In current times of uncertainty, HR planning is commonly associated with bureaucratic rigidity that is inapplicable to the rapidly changing modern world, where reliance on past statistics gives us little scope to make future forecasts.

But contrary to this widely shared dogma, today’s fast-paced firms need a degree of HR planning if they want their workforces to keep up with the unstable market demands. This has been supported by research from the past decade, which confirms that HR planning continues to make important contributions to the better monitoring of staffing costs and employee numbers, as well as to the maintenance of a workforce profile, which allows for better-informed resourcing decisions.

Broadly speaking, once implemented, HR planning can result in one of 2 forecasts: labor shortages, or labor surpluses. A majority of Western companies will endure the latter due to the recession. However, unlike the Western world, the Philippines have not experienced the effects of the recent financial slump. Instead, the economy is undergoing incredible growth, largely due to heavy foreign direct investment, which has been fuelling cohorts of new ventures. Consequentially, there is a high demand for labor, which is widely available, however rarely skilled. On occasion, this may result in skilled-labor shortages, in which case the employers must resort to: employee overtime, employee outsourcing, or employee retention schemes.

In order to prevent such desperate measures, companies employ HR planning to predict both internal and external labor demand on a constant basis. This way, strategies to tackle employee shortage or surplus can be planned before the problem even arises, thus preventing the labor shortage or surplus from happening, or at least ameliorating the company’s approach.

When analyzing internal demand, there are 5 questions that need to be asked:

1. Is employee turnover high or low? High employee turnover can be an indicator of upcoming labor shortages. On the other hand, low employee turnover may imply the success of retention strategies, meaning that the company will not experience labor shortages.
2. What do the ‘employee movements’ say? How many employees have changed positions to ones within or outside of the company, and why? Employers often use replacement charts, succession plans, or transition matrices in order to track this.
3. How high is employee productivity?
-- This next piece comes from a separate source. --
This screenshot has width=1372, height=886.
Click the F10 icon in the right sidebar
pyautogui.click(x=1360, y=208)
If employee productivity is not high enough to fulfill quotas, then this implies labor shortages.
4. Is the organizational performance on the rise or fall? When organizational performance is falling, then the company is likely to experience labor surpluses, as profits fall short of wages.
5. What is the company’s strategic direction? In cases where the company intends on broadening its scope of activities, the expected outcome would be labor shortages.
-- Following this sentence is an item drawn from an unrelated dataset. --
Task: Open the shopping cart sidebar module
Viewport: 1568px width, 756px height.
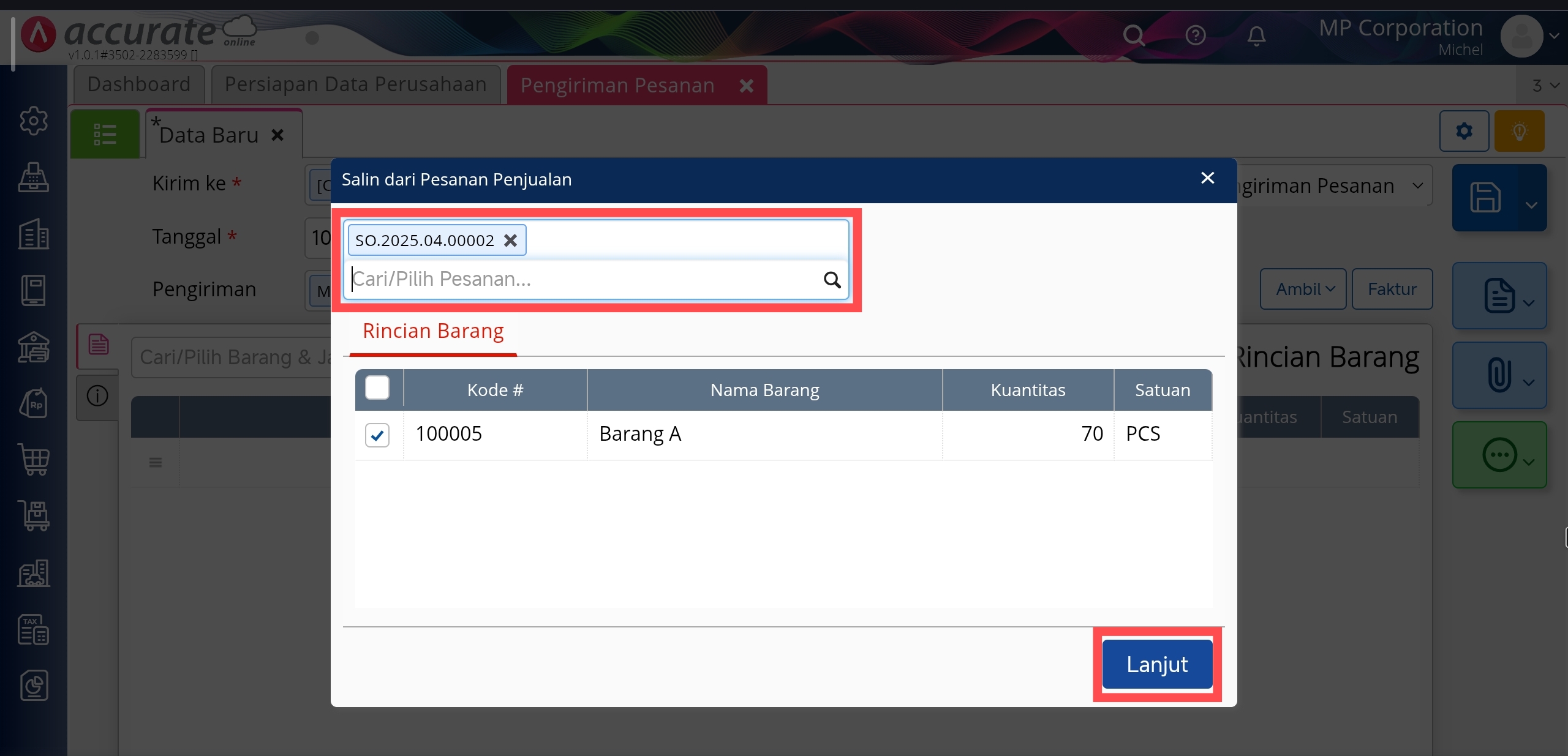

Analyzing external demand is much more tricky, as this may involve an endless number of factors. The questions below highlight some of the most important issues that should be considered:

– Are there enough unemployed and qualified individuals to satisfy the company’s resourcing needs?
– What are the general levels of unemployment and within relevant occupations?
– What types of skills are available in the area? As mentioned earlier, the question of skills is especially pertinent to the Philippines, where skilled-labor shortages are more likely to occur than in the Western world.
– What are the industry trends?
– What are the government’s legal frameworks?

These questions alone should give you a better idea of your business’s future recruitment challenges. They should also give you an idea of the importance of properly applied HR planning. Perhaps, it’s time to give it a shot!